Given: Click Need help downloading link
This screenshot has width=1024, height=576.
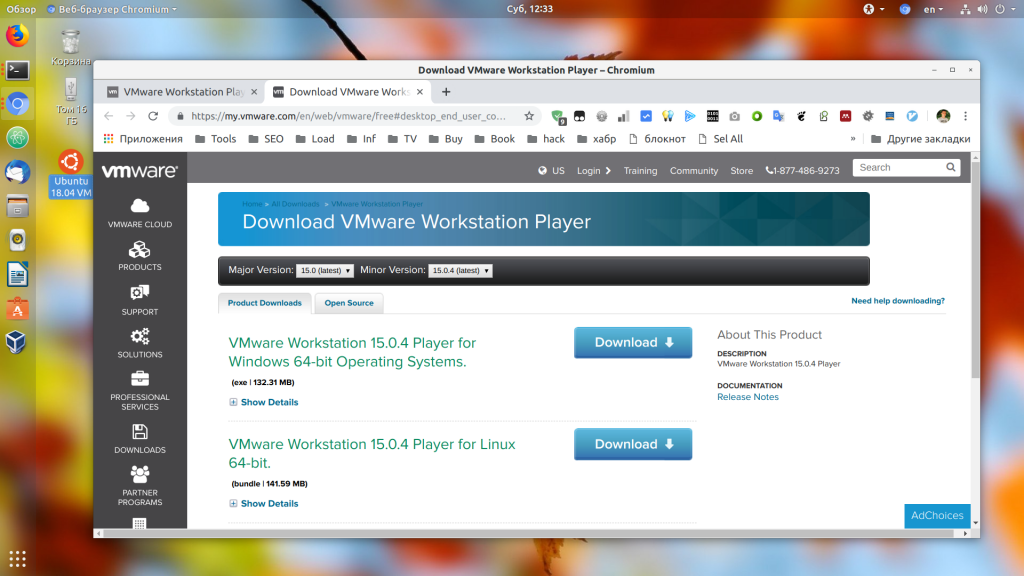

::::

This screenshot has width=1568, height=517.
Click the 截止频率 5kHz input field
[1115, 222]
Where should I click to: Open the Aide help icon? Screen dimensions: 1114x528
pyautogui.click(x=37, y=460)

::::

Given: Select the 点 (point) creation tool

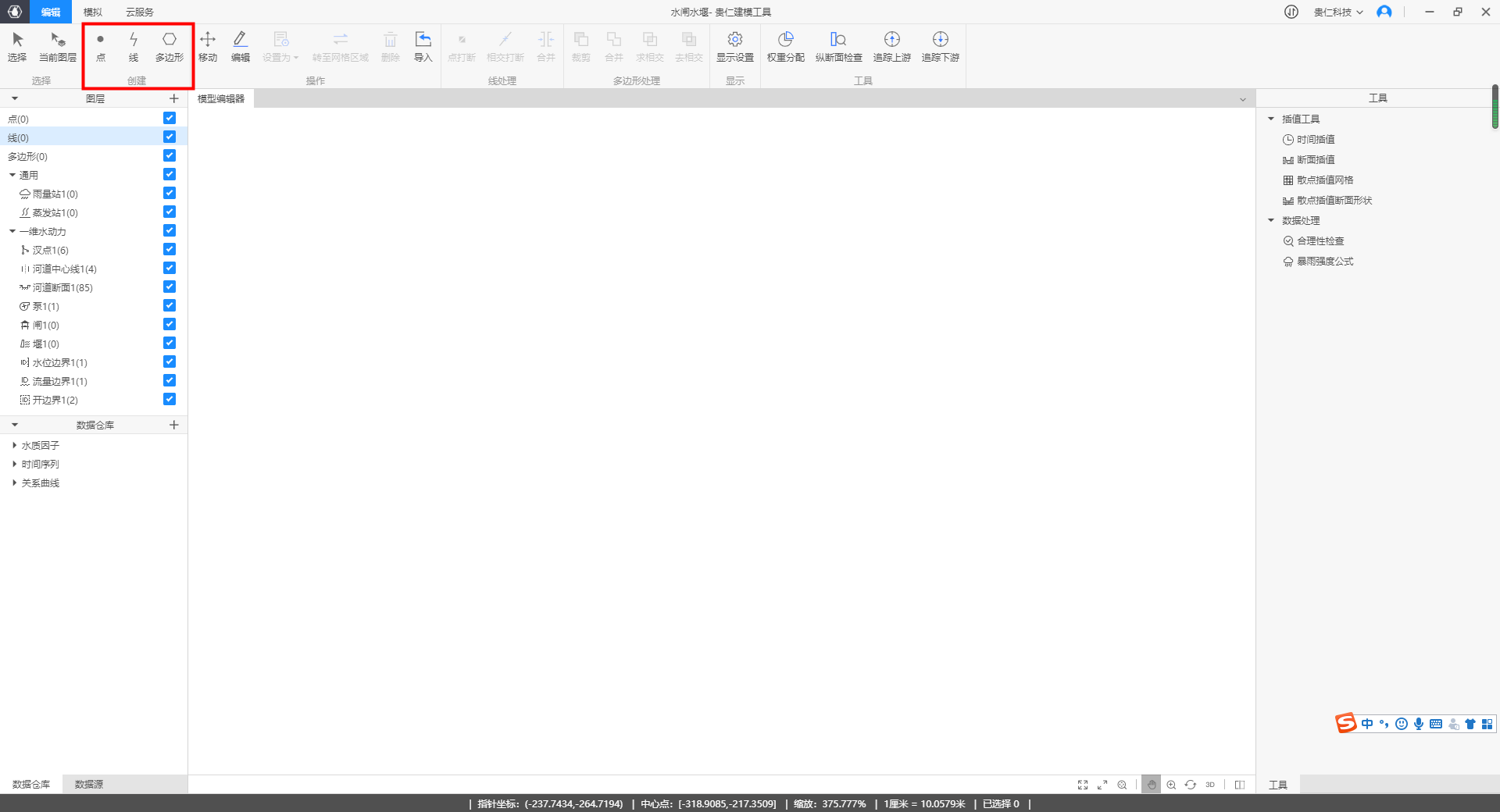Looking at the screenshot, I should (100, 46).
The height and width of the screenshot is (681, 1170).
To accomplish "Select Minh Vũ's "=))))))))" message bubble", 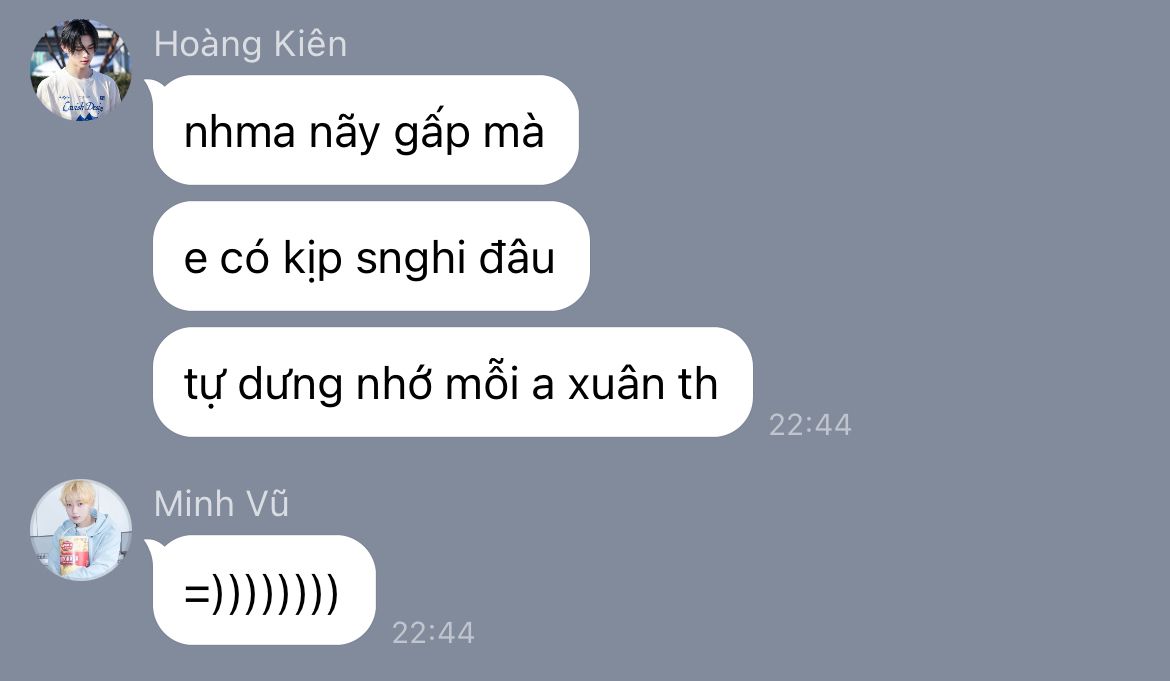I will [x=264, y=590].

::::

* Exercise:
Filter the records for lines containing the word "This" and copy each one.

* Task answer:
This screenshot has width=1024, height=576.
This screenshot has width=1568, height=517.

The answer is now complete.